Медленно текли минуты. Взоры наблюдателей переходили от полуобнаженных воинов к мечам, которые уже начали мерцать красным. Кожа, оплетавшая рукоять меча Григерия, дрогнула и лопнула, затем свернулась, только черный дым поднялся над ней. Медленно кожа слезла совсем. У меча Пармениона была металлическая рукоять, оплетенная прекрасной золотой проволокой и змеиной кожей. Кожа также сгинула в пламени, проволока упала.
– Когда будешь готов, – сказал Парменион, – бери меч и начинай.
Григерий облизнул губы, глядя на раскаленные мечи.
– Ты первый, – прошипел он.
– Видимо, нам придется начать одновременно. Ты готов?
Григерий вышел вперед, но жар, исходящий от эфеса, был невыносим, и он отдернул руку. Обвел взглядом толпу, видя их интерес к состязанию, задержал глаза на Царе, лицо которого было невозмутимо. Григерий знал, чего от него ждут, и он снова повернулся к раскаленному докрасна мечу.
– Чем дольше ждешь, тем горячее он становится, – спокойно сказал Парменион.

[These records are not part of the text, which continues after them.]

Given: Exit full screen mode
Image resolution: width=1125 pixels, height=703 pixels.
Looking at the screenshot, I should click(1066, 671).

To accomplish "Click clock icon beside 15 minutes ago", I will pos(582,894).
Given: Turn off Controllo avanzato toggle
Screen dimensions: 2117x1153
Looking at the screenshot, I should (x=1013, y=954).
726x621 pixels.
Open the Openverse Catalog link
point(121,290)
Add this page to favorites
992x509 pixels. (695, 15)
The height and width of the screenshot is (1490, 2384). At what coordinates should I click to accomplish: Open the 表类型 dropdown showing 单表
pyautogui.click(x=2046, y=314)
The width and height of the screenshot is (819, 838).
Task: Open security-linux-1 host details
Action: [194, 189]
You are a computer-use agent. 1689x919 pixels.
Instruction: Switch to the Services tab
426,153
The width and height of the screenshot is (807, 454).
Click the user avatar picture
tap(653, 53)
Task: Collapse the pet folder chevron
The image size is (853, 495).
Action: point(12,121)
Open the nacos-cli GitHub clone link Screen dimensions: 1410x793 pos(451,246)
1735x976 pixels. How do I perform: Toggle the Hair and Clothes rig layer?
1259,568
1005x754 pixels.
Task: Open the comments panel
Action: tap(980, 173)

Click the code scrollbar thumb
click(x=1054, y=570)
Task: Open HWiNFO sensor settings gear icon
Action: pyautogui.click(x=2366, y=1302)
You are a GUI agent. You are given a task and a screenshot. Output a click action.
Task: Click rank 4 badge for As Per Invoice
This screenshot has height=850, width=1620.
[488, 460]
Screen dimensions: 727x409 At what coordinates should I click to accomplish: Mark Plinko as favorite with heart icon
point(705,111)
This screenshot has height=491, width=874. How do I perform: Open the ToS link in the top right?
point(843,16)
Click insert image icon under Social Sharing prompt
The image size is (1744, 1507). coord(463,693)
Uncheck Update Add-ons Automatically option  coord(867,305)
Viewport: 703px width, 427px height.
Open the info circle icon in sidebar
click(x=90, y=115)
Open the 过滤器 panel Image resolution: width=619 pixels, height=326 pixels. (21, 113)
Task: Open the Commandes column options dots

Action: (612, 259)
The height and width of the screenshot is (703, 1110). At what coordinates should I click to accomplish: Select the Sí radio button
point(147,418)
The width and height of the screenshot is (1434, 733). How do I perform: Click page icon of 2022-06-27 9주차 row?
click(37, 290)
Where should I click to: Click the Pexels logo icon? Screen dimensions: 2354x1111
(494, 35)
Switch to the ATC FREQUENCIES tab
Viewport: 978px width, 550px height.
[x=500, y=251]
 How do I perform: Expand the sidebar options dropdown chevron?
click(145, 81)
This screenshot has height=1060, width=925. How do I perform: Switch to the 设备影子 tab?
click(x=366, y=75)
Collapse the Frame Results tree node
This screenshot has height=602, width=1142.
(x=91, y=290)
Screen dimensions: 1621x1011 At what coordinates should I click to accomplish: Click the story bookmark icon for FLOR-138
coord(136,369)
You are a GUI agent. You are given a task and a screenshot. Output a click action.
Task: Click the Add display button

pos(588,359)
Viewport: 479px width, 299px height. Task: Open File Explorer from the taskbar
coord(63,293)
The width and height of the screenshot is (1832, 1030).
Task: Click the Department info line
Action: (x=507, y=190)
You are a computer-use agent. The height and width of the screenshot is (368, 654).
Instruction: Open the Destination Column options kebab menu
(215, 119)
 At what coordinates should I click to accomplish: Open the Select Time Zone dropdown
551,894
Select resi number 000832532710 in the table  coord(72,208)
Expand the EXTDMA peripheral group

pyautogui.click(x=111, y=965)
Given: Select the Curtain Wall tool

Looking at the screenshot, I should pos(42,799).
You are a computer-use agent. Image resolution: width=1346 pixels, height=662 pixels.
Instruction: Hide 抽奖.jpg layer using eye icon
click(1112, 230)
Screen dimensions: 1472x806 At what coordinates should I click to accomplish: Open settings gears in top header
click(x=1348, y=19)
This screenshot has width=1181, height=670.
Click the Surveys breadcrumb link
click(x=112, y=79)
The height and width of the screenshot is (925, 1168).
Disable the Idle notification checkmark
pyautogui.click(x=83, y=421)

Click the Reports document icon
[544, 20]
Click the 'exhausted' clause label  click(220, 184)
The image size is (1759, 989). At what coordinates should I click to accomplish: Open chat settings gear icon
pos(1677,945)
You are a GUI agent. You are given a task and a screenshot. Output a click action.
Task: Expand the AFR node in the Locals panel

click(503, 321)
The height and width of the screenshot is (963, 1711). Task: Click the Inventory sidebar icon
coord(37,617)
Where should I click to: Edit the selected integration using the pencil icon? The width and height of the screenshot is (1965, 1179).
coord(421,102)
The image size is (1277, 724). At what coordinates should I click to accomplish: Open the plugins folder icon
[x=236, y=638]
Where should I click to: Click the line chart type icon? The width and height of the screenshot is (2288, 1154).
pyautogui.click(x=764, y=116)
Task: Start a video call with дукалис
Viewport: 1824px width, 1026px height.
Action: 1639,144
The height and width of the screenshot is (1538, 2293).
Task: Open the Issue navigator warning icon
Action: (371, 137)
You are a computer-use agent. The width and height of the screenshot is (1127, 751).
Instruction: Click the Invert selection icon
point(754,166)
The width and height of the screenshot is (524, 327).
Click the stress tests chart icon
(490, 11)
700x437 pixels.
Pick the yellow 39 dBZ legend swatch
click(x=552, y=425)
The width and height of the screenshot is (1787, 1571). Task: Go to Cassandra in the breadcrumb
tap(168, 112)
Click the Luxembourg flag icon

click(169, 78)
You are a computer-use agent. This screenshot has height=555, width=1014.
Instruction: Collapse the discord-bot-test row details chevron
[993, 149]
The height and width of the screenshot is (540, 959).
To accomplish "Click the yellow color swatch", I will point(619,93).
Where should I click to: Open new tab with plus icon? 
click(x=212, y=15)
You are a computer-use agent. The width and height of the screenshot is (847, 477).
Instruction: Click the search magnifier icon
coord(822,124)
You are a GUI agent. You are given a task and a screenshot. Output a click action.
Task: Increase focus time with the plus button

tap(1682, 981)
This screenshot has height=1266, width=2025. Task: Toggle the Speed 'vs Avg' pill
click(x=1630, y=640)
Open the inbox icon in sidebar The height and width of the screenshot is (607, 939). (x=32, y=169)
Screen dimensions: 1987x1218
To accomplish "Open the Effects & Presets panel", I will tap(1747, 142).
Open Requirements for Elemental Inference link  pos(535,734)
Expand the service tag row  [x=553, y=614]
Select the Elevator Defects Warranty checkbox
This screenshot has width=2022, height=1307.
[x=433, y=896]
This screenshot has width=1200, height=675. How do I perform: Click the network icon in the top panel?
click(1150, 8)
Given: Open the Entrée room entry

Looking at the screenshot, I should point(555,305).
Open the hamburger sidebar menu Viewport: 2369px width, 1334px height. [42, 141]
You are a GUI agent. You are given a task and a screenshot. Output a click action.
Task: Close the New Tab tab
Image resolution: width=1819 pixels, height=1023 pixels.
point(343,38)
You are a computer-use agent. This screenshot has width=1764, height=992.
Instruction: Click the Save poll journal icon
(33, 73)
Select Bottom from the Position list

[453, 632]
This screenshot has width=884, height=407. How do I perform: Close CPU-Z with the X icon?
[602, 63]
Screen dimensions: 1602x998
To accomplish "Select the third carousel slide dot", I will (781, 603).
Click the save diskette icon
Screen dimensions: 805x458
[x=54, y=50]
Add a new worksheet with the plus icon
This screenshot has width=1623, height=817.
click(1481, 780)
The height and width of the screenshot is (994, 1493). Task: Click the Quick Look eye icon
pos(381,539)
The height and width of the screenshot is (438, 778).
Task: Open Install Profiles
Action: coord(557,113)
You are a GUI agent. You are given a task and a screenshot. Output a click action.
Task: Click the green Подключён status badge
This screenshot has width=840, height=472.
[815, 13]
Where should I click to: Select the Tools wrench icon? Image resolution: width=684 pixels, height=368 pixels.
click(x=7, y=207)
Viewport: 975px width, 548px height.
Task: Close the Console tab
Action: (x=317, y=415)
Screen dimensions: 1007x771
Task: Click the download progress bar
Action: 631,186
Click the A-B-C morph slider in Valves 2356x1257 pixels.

– Ты жалкий сукин сын! – прокричал Григерий, схватив рукой свой меч и вырвав его из углей. Дрожь поразила его, когда его плоть вздулась и стала облезать, прилипая к рукояти. С истошным воплем он отбросил оружие прочь. Парменион вытянул левую руку, вытащил свой меч из пламени и подошел к Григерию.
Лицо спартанца не выражало никаких эмоций, но дыхание его стало частым и прерывистым, обнаженные зубы – плотно сжаты. Подняв меч, он провел светящимся клинком по груди Григерия. Гарь паленых волос и плоти ударила в ноздри всем присутствующим, и Григерий отскочил назад, упав на траву.
Парменион повернулся к Филиппу и поклонился, затем вскинул ярко-красный меч и отсалютовал Бардиллу. Рука Пармениона упала вниз, и клинок вонзился в землю у его ног. Спартанец прошел через толпу к Тео, ожидающему с медом, который тут же был нанесен на воспаленную, обожженную плоть. – Повязки, – прохрипел Парменион. Тео достал повязки из блюда с легким вином, выжал из них лишнюю влагу и аккуратно перевязал руку военачальника.
– Как тебе это удалось? – спросил Тео.
– Я не могу… говорить… сейчас, – сказал Парменион, едва холодная повязка втянула жар его ладони. Он вдруг почувствовал себя больным и слабым, и ноги его задрожали. Собрав все силы, он посмотрел на Тео. – Отнеси мед и оставшиеся повязки Григерию. Выполняй!
Когда Тео ушел, Парменион услышал приближающиеся шаги. Когда он обернулся, то увидел Бардилла и Филиппа в сопровождении нескольких офицеров.
– Ты интересный человек, Парменион, – сказал старый Царь, – и мне следовало знать больше, прежде чем устраивать испытание на стойкость против настоящего спартанца. Как твоя рука?
– Заживет, государь.
– Но ты не был уверен, так ведь? Потому и воспользовался левой.
– Именно так.
– Ты достаточно силен, чтобы отобедать с нами?
– Да, я присоединюсь к вам, государь. Благодарю.
Боль была неописуема, но Парменион заставил себя отсидеть весь пир, даже принять пищу, узнав заодно, что Григерия больше нигде не было видно.